Journal of cancer research and clinical oncology 129 (2003), No.2, pp.71-75
ISSN: 0171-5216 (Print)
ISSN: 0084-5353
ISSN: 0943-9382
ISSN: 1432-1335 (Online)
Journal Article
Fraunhofer ITEM ()

PURPOSE: As previously described, SPC/myc transgenic mice developed bronchioloalveolar adenocarcinomas derived from alveolar type II (AT II) cells within 10-14 months, whereas SPC/IgEGF transgenic mice developed hyperplasias. Our purpose was to determine the potential interplay of environmental and genetic factors in lung tumorigenesis. MATERIALS AND METHODS: Six-week-old SPC/myc and SPC/IgEGF transgenic mice, overexpressing c-myc and a secretable form of the epidermal growth factor (IgEGF) under the control of the surfactant protein C (SPC) promoter, were treated with a single dose of the tobacco carcinogen 4-(methylnitrosamino)-1-(3-pyridyl)-1-butanone (NNK). As control groups, SPC/myc and SPC/IgEGF transgenic mice were treated with NaCl and non-transgenic littermates were treated with NNK or NaCl, respectively.
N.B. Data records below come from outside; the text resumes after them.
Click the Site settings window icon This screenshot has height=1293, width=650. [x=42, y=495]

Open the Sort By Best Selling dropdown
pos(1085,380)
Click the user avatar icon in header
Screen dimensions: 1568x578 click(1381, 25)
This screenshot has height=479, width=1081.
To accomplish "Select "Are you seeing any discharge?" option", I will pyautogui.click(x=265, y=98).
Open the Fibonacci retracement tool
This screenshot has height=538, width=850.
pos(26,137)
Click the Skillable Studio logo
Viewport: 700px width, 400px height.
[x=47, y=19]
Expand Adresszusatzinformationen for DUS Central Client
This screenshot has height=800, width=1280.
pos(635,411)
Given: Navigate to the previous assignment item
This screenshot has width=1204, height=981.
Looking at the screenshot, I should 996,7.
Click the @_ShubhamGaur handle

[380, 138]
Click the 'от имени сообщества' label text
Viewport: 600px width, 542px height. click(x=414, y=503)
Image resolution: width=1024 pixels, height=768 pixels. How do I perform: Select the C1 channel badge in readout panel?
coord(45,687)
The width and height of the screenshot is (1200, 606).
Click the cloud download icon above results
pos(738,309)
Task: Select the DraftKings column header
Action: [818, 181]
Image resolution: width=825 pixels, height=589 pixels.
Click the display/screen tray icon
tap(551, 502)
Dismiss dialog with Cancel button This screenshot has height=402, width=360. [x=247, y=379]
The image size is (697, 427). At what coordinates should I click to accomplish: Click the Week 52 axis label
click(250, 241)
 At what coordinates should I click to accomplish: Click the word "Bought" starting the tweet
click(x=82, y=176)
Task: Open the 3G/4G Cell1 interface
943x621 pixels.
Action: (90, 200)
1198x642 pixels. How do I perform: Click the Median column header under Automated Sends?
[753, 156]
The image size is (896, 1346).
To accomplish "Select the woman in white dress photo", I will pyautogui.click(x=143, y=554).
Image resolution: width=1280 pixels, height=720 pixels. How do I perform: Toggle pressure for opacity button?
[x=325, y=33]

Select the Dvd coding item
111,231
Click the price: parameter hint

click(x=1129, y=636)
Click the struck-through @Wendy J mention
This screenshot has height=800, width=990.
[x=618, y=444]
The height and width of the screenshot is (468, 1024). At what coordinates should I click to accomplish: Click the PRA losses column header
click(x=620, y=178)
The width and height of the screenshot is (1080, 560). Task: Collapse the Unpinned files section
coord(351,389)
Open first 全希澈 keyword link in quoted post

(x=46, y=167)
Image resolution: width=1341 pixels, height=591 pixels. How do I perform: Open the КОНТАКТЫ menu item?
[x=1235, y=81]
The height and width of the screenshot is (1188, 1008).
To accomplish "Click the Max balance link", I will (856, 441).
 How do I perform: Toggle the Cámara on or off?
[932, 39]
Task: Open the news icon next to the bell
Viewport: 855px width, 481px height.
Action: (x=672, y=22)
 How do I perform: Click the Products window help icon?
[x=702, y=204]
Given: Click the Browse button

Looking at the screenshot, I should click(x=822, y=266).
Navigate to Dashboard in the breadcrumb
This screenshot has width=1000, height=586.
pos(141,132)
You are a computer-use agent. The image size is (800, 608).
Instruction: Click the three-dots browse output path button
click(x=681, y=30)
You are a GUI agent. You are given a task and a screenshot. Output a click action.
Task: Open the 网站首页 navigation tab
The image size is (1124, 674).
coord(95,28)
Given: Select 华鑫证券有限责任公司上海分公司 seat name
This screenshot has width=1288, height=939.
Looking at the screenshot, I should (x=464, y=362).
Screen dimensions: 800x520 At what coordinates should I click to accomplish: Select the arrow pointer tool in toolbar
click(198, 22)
RESULTS: After 6 months, none of the NaCl-treated transgenic littermates showed bronchioloalveolar hyperplasia and adenocarcinoma formation, whereas 100% of the NNK-treated SPC/myc transgenic mice did. The effect of NNK on SPC/IgEGF transgenic mice was less pronounced, inducing hyperplasia in the lung in only 16.7% of them. In 90% of the NNK-treated non-transgenic littermates no neoplastic changes were detected in the lung. CONCLUSIONS: These results demonstrate that the progression of pulmonary bronchioloalveolar adenocarcinomas, induced by expression of c-myc as a transgene, was accelerated by NNK, suggesting that c-myc cooperates with NNK-induced mutations.